AFRICAN STUDIES QUARTERLY

Volume 8, Issue 3
Spring 2006

Peoples’ Spaces and State Spaces: Land and Governance in Mozambique. Rosemary Elizabeth Galli. Lanham, MD: Lexington Books, 2003. 313 pp.


Peoples’ Spaces and State Spaces examines the ways in which Mozambicans have lost land rights and have been left out of the meaningful decision-making with regard to land management decision-making process. The scenario is a familiar one for Africa. Colonial powers vied for the region and carved it up in ways which did not correspond to customary land tenure regimes. Concessionary companies overwork and brutalize people causing many to flee in order to seek more meaningful employment to pay the high taxes newly imposed upon them. The social consequences of flooding and drought take on new dimensions due to changes in governance which fail to make rural people and their livelihoods a priority. Resettlement schemes and the establishment of wildlife protected areas bring new hardships to rural people. The post-independence government continues many of the practices established during colonial rule, but governance is less transparent and corruption commonplace.
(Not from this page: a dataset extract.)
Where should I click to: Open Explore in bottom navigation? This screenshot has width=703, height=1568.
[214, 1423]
The book is divided into two parts. Part one introduces the reader to the organization of rural space and the specifics of life in several small settlements. Documents from the historical archives of Mozambique as well as colonial mission, district administrator, and company reports serve as the basis of much of the information provided for the earlier years. The depth of coverage varies for the 1975-1991 due to the inability of the author to access relevant primary sources. In addition, several key informants remained silent on the same time period. The second portion of Peoples’ Spaces and State Spaces explores the ways in which democratic spaces are created. It is built upon information gleaned through oral histories and field research using appraisal techniques. The main argument of the book is the need to bring rural Mozambicans into political and economic decision-making. The author argues that local people should do their own planning and then approach development agencies for funding. The author is critical of the current procedures in which outsiders merely consult local people and then chose which of a community’s priorities will be addressed and when. Galli concludes that there is a need for extensive retraining of state officials and that the lowest level state officials are the most receptive to more democratic planning processes.
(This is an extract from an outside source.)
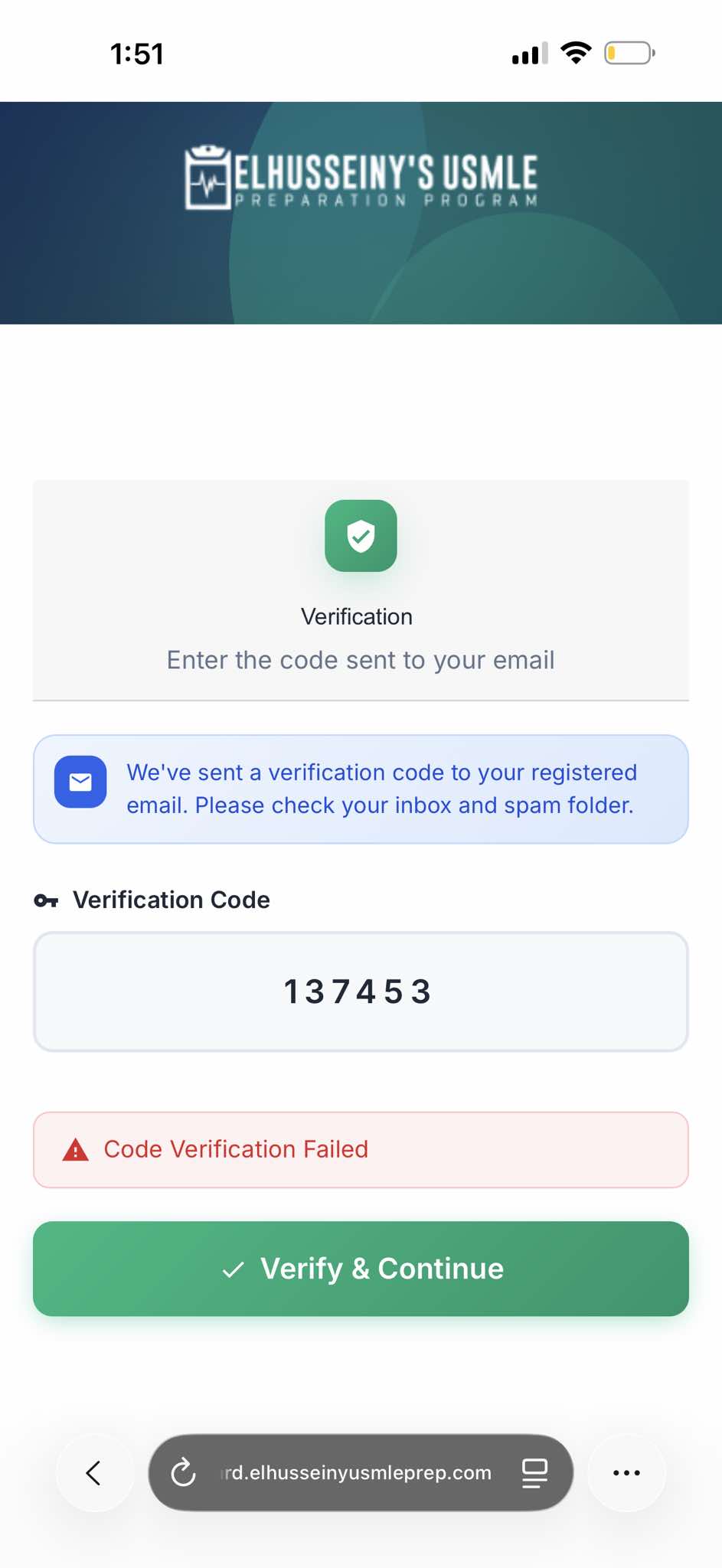Click the blue mail envelope icon
Viewport: 722px width, 1568px height.
[80, 782]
The book is akin to two monographs bound together: the first section is of interest to historians, anthropologists, and others working on issues of history of trade, migration, and family life. The second, resembling field reports with descriptions of individual buildings and fields is useful to the World Bank and NGO staff. The book hangs together well enough but may not have a wide audience. Graduate students and specialists will find the book useful for its contributions to the study of an African country for which there are few detailed field studies. The value of the book’s contributions may be better appreciated after more details from the years 1975 – 1991 become available. Additional information on land tenure is needed. For example, questions such as where were unconsolidated holdings most common, whether trees could be mortgaged and by whom, the ways in which squatters gained rights over time and how this might have differed by place of origin, ethnicity, gender or other factors might have been addressed. No information is provided on use and management of the marine environment. The duties of various levels of local authority are detailed but how governance is negotiated in rural Mozambique and how has this changed over time is less clear. Questions left unanswered include what opportunities existed for rural people to sit on and participate in governing boards and councils and how is voting undertaken within regional governing bodies and more generally.

The author draws on the work of James C. Scott, Judith Tendler, and Antonio Gramsci to argue that if rural people were able to directly elect district and sub-district level officials they would be put on more equal footing with urban people, but little connection is made between Mozambique and other African countries in terms of placing the country in a broader context of Portuguese holdings, frontline states, or southern Africa more generally. There is also surprisingly little discussion of the literature on space, place, and identity, which would have strengthened the analytical points made in the book.